If clutch doesn't slip then all is well. try accelerating hard a few times. If the clutch holds he should be ok. Everytime you shift, your clutch is wearing. The clutch wont feel the same at 50k vs. 5k, but the clutch should still work properly. I have 40k on my moded 02' 2.0 and can chirp the tires in 3rd gear with stock clutch.. I 've smelled it burn once in the summer, about 25k miles ago but it is 100% solid.
Test it out, then get back to us. Unfortunately, we can only give suggestions.

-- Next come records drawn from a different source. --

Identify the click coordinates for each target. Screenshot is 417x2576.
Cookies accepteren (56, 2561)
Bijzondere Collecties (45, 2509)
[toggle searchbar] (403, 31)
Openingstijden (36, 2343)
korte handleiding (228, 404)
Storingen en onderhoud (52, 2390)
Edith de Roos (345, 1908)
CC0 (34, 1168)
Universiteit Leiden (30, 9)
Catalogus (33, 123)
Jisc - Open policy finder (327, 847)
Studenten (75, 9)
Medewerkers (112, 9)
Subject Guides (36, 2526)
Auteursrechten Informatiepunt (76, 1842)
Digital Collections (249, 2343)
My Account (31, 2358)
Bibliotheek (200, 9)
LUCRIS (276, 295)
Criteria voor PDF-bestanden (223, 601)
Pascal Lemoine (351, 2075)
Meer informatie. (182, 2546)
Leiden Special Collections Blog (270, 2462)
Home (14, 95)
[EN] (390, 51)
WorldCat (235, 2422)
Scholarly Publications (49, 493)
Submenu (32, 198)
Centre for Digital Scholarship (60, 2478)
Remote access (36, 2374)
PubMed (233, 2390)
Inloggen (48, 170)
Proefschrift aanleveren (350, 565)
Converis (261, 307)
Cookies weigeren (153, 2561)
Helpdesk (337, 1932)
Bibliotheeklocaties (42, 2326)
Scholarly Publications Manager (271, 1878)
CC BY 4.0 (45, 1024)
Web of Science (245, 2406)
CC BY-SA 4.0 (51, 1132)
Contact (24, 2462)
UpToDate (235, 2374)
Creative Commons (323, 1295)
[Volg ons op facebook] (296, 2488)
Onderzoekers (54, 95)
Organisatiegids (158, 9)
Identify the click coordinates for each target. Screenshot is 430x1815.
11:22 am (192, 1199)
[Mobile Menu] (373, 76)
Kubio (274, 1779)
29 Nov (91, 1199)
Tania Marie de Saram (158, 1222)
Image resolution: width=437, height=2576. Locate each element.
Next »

_Modified by fourcylinderfrenzy at 6:50 PM 3-2-2005_


----------



## GalacticBlue179 (Feb 20, 2005)

*Re: (fourcylinderfrenzy)*

As far as I have seen so far there has been no problem at all with slippage. Only 7000 miles now too which really bothers me. I would expect something like this at 70k, but having it happen this early just puts up a red flag I think. Just trying to see if the clutch can be adjusted at all because it's really starting to bother me now. Jetta has to go in for an oil change within the next 2 weeks anyways so I was going to have the dealer take a look at it, especially since it's under the 12,000 miles/ 1 year warranty for wear and tear items like the clutch. Just hope there's something they can do about it.


----------